Виталий Портников: По большому счету, визовый режим – это следствие европейской интеграции.

Роберт Смигельски: Конечно. Проблема в том, что все страны бывшего советского блока взяли курс на интеграцию с Евросоюзом и НАТО. А Россия, можно сказать, единственная страна, которая держится на стороне от европейских процессов интеграции.

Виталий Портников: Малгожата, может быть, здесь есть еще такой вариант советского наследия, если хотите? Потому что вы говорите о том, что есть страны Центральной Европы, есть страны Восточной Европы, у них европейский вектор развития как будто бы у всех, а у России он другой. Но вместе с тем надо признать, что люди, живущие в России, на Украине, даже в странах Балтии, лучше друг друга понимают, чем, допустим, те же украинцы или белорусы понимают или жители стран Кавказа понимают поляков или чехов. Это тоже такой факт.

Малгожата Ноцунь: Да.

Виталий Портников: Несмотря на то, что политический выбор может быть разный.

Малгожата Ноцунь: Да, такое есть. Просто в начале 90-х годов, когда Польша уже не являлась коммунистической страной, тогда у нас в школе уже никто не учил русский язык. Нам даже говорили, что не надо этого делать. Это был всегда язык врага, не надо учить русский язык. Во время совка мы слушали русские песни, советские песни. Сегодня этого уже нет. Я просто думаю, что даже на этом культурном уровне мы очень много теряем, что нет этих связей. Конечно, советское наследие, что поляки не могут найти с Россией общего языка. Белорусам, украинцам… Я думаю, что украинцы тоже не могут – не все, конечно.

Виталий Портников: Но политическая элита – да. Я сейчас говорю о людях, об обычных людях.

Малгожата Ноцунь: Им это лучше сделать. Потому что вы жили в одной стране – это был Советский Союз. Польша – это было что-то немножко другое.

Виталий Портников: Если Польша была чем-то другим, то тогда возникает вопрос, может быть, никогда Польша не могла найти реального диалога с Россией на человеческом уровне? Вы говорите – мешают визы. Если Польша – это другое, может быть, мешает не виза, может быть, мешает то… Или просто так объективно сложилось, что поляки общались с Советским Союзом, с Россией пока это просто было необходимо. Может быть, никакого реального желания общаться и не было.
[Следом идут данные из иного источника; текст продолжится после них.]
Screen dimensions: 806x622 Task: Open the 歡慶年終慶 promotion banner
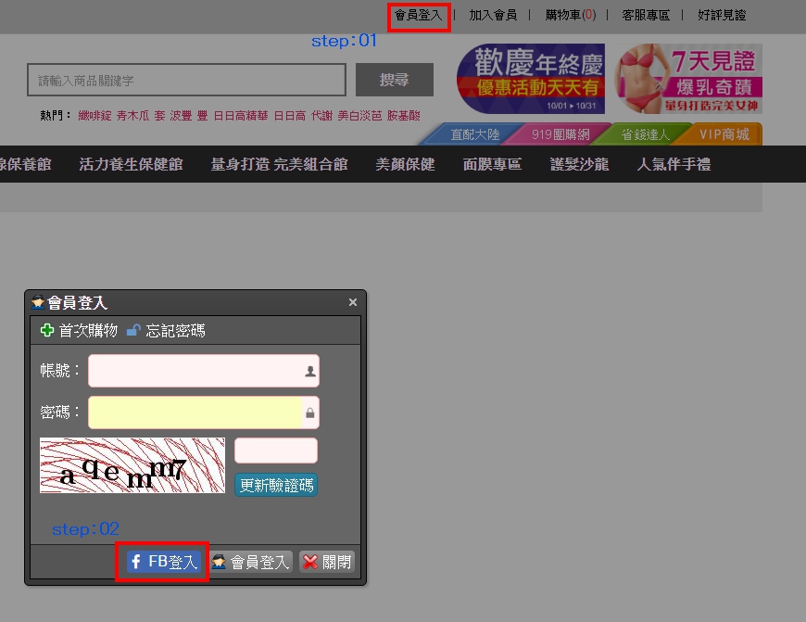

Роберт Смигельски: Я бы не хотел сравнивать человеческий уровень контактов с государственным. Мне кажется, что поляки всегда отлично понимали, что русские – это не то же самое, что Советское государство. Несколько лет тому назад поляки выбирали самый лучший роман ХХ века. В этом плебисците победу одержал именно русский роман "Мастер и Маргарита". Только что окончился в Варшаве большой фестиваль русского кино. Так что, мне кажется, что поляки все-таки очень заинтересованы в русской культуре и хотят быть в курсе, что именно происходит в России.

Виталий Портников: Роберт сказал о "Мастере и Маргарите" Булгакова. Это как будто бы доказательство симпатий польского общества к русской культуре. Но вот я не уверен, что если бы среди самих россиян проводился бы конкурс на лучший роман, что эта книга заняла бы первое место. Я не сомневаюсь, что она была бы среди номинантов, среди победителей, но вот, условно говоря, главным таким произведением она могла бы и не стать. Я что имею в виду? Что может быть поляки и другие соседи России выбирают ту часть русской культуры, русской общественной жизни, которая им ближе. Кому-то нравится Булгаков, кому-то Солженицын, кому-то академик Сахаров и т. д. А Россия, на самом деле, целиком несколько по-другому сориентирована. У нее другие культурные, политические, нравственные, может быть, ценности общественные. И вот такую Россию, может быть, соседи просто не хотят принимать. Это как кусок торта отрезают. И вот этот кусок торта воспринимают как Россию, а целый торт уже не переваривается.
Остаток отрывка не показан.